The slit-eyed glance that she sent toward Jake begged for help, a signal that meant it’s best not to bother my father. Jake smiled knowingly and pulled Chris into his lap. Together they folded the program in half and then in half again, Jake’s large fingers guiding Chris’s small ones. She watched as they concentrated on their project. Both had the same tall forehead, the same sandy hair—although Jake’s was two shades darker than Chris’s—the same furrow between their eyes. Soon, the paper program had become an airplane.

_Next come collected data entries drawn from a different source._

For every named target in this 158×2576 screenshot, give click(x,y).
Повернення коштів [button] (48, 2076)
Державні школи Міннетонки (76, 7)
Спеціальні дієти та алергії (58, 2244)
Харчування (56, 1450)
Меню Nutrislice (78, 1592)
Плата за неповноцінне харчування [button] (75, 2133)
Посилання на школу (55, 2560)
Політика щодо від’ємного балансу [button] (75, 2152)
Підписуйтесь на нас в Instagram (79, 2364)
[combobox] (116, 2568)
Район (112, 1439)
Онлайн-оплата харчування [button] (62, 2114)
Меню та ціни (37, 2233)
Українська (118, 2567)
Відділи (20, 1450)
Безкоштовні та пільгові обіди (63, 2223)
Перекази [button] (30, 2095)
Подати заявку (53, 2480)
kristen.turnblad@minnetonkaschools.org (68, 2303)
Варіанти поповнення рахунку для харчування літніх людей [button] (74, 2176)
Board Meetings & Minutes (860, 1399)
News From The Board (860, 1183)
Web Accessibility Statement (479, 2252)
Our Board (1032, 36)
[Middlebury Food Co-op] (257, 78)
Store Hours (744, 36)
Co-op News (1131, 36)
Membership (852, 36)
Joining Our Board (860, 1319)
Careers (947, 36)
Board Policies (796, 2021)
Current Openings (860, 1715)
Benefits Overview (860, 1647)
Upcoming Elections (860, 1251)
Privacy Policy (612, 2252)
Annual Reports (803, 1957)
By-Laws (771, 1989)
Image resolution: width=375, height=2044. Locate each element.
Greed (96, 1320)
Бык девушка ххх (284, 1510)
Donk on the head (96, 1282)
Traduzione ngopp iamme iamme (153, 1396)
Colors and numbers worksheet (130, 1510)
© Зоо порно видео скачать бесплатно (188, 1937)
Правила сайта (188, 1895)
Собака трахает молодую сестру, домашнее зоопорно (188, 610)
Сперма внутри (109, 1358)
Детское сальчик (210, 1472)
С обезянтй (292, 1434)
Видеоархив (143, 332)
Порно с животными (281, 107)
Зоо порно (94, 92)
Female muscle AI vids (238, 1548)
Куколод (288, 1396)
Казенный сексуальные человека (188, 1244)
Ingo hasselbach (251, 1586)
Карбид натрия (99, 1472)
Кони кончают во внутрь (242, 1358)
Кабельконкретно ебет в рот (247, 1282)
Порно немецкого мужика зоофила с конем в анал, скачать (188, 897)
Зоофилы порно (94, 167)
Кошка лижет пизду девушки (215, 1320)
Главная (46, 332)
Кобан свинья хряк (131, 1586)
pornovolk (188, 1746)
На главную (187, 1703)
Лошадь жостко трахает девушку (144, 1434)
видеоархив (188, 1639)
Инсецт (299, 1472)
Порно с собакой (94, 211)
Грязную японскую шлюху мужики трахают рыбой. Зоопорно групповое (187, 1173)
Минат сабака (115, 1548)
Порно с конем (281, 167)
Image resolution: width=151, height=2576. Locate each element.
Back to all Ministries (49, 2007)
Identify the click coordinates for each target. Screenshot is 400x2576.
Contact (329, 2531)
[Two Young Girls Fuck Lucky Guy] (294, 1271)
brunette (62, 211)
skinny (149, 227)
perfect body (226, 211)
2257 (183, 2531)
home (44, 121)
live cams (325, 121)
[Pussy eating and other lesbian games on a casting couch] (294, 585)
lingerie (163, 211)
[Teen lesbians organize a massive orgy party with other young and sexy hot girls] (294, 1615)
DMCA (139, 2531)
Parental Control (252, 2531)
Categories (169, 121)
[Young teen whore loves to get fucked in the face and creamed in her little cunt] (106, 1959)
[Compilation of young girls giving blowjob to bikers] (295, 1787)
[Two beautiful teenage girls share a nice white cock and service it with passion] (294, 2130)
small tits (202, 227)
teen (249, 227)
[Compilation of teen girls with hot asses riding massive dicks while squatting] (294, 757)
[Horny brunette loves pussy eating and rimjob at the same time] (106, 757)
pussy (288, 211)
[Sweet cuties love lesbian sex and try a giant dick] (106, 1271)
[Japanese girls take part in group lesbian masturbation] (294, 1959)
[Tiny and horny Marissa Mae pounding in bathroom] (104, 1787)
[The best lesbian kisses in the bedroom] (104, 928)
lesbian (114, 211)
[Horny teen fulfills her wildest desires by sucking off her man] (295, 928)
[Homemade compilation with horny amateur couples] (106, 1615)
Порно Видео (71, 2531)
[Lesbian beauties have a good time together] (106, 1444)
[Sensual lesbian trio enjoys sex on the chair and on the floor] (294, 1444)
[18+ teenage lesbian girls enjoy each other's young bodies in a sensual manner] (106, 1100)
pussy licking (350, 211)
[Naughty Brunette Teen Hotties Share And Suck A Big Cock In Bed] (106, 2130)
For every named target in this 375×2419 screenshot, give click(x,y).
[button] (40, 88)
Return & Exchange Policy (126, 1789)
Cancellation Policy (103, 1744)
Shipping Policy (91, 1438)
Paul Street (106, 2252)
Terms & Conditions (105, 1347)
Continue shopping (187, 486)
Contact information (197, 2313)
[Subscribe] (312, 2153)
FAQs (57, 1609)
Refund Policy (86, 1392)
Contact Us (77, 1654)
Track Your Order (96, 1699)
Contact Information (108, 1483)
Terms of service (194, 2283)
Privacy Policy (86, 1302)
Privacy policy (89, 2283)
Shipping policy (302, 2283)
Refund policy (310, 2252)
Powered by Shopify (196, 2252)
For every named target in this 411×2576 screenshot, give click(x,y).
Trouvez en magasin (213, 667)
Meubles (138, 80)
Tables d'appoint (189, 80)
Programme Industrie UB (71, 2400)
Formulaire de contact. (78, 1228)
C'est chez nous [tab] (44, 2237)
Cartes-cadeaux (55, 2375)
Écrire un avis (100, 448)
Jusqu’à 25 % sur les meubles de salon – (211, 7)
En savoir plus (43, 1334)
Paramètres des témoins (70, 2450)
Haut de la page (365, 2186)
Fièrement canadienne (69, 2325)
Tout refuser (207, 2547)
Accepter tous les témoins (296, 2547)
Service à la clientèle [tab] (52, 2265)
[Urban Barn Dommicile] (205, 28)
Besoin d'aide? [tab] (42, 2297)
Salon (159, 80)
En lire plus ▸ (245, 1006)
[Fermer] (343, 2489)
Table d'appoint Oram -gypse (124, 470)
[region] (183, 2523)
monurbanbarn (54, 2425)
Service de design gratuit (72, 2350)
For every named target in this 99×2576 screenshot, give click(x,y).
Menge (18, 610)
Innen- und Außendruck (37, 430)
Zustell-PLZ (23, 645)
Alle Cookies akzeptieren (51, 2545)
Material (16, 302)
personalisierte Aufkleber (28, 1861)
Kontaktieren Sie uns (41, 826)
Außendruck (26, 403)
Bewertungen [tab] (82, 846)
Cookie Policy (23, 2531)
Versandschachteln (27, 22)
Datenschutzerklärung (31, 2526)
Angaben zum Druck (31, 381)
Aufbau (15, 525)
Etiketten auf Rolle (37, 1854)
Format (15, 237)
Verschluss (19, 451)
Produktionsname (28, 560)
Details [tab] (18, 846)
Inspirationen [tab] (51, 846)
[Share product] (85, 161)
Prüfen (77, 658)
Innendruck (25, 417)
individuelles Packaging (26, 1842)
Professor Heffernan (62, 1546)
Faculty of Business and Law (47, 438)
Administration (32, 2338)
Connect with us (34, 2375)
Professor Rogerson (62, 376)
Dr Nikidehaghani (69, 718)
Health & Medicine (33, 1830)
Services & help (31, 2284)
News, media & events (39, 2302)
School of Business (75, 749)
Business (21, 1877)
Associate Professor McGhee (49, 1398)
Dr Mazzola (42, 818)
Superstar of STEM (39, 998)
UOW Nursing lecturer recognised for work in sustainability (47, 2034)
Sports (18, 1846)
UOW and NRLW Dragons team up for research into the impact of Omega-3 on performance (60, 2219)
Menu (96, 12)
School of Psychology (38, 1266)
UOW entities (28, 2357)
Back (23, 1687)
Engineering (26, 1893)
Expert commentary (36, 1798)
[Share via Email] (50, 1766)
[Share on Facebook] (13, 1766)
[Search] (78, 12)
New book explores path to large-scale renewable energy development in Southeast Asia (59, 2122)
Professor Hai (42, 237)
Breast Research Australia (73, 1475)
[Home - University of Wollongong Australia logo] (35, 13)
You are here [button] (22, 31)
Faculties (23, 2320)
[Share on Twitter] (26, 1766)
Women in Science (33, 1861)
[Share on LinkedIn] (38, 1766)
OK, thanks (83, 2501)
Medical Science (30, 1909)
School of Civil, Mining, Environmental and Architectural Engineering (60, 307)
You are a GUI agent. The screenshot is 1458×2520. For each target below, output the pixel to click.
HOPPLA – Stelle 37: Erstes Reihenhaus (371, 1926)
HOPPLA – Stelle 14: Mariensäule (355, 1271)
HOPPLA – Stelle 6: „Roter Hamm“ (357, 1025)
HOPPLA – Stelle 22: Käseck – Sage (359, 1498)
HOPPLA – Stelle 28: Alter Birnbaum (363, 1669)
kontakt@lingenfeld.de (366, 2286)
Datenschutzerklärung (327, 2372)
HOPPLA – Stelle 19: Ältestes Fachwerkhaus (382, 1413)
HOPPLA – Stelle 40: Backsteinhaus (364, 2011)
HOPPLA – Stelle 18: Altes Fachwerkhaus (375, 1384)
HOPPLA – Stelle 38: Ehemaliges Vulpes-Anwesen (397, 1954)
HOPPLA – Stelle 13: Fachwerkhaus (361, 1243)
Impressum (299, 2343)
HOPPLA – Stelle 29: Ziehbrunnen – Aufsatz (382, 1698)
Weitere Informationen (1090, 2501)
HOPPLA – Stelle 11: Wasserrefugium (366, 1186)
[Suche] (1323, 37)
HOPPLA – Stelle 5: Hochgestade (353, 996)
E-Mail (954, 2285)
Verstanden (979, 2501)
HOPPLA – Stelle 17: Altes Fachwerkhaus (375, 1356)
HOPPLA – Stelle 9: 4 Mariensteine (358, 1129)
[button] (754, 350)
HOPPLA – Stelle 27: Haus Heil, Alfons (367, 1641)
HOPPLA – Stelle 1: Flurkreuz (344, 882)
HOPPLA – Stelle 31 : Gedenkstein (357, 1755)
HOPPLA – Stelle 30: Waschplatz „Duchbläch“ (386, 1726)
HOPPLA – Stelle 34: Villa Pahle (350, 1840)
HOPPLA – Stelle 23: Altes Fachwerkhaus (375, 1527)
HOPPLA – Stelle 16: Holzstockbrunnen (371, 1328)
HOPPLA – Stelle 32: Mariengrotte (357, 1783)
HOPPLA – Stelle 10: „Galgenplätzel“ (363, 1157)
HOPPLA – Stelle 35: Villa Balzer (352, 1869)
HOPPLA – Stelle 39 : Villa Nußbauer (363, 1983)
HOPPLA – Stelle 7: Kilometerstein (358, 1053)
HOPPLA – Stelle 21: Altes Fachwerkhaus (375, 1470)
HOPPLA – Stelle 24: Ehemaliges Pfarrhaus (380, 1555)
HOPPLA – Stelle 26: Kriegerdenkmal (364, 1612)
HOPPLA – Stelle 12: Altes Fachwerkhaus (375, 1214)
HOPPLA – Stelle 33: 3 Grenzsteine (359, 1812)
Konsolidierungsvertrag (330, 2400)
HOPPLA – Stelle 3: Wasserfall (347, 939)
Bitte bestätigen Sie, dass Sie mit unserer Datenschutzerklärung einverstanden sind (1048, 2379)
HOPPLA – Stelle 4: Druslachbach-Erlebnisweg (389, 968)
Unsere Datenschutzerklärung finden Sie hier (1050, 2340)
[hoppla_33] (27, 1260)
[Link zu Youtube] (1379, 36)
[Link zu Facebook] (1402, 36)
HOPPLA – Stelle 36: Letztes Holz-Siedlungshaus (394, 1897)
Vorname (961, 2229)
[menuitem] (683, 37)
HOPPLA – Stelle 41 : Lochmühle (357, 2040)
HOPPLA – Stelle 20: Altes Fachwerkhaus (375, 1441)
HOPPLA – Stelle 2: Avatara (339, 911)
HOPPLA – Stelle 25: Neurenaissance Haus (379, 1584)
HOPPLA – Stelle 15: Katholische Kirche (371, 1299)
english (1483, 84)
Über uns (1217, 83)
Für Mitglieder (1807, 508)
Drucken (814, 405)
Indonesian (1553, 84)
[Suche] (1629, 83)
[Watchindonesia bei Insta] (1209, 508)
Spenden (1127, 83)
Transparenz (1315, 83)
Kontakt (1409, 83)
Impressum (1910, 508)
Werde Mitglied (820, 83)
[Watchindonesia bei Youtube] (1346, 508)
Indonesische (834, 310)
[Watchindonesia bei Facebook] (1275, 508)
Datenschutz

During the ceremony, she had been struck with her cousin’s serenity as she walked—step, pause, step—down the aisle. Jennifer’s shoulders were square, her chin raised. Her eyes seemed peaceful as they moved from face to face, stopping briefly with a nod and a smile. The chapel lights sparkled off the cream-colored beads on the bodice of her gown, adding elegance to Jennifer’s already splendid presence, and her hair—the penny-colored curls that Anna had brushed into French rolls when they were young—flowed free as spring rain over her shoulders. No veil, no tiara, nothing to tame that wonderfully wild hair.
The night before her own wedding, she had had choking doubts. Did she want to be married? Was Jake the right man? What if she met the real Mr. Right the next year?
“Mom,” she had sobbed, “I can’t go through with it.”
“Of course you can,” her mother had said.
“I’m not sure I want to.”
“Every bride has the jitters, honey,” her mother had said while glancing over her shoulder as she made a last-minute phone call to the florist. “It’ll be okay.” Her mother then reminded her of the months of planning, the expensive tuxedos and dresses, the catered dinner, the flowers, the out-of-town guests stowed in three different hotels.
At two o’clock in the morning, unable to sleep, she had kneeled over the toilet bowl, vomiting. A half hour before the ceremony, she downed a beer, hoping to quell her churning stomach and realign her ragged nerves. Through it all, her head throbbed as if squeezed in a vise.
She picked up a dead leaf from the top of the picnic table, smoothed it against her knee, heard the hum of the traffic on the bridge, and watched Jake trudge toward her. She tried to remember her marriage ceremony, the walk down the aisle as a single woman, the words of the minister, the recitation of the vows, the walk back up the aisle as a married woman. The details were vague.
Now, most days she moved from early morning to late evening without ever thinking about her marriage. It was a state of being that became lost in the crush of her responsibilities, the cooking, vacuuming, grocery shopping, dropping off and picking up the kids at Rose Marie’s, hunting for parking spots at the community college, devising lesson plans, corralling her students’ attention. Through it all, she rarely thought about the man—the real person—who was her husband and was walking toward her.
“Here,” Jake said as he set Eddie in her arms. “I’ll keep chasing Chris.”
“Where is he?”
“Around here somewhere.”
She shifted Eddie to her shoulder, stood up, and squinted at the horizon. “Look, Jake, you can’t just let a three-and-a-half-year-old go off on his own.” She scanned the water’s edge, the parking lot of the rest stop. “There are a thousand dangers . . .”
“Honey, he’s fine. Just exploring.”
She passed Eddie back to her husband. “What do you mean ‘he’s fine’? You have no idea where he is. He could have drowned, could have been run over by a truck . . .” She headed toward the parking lot.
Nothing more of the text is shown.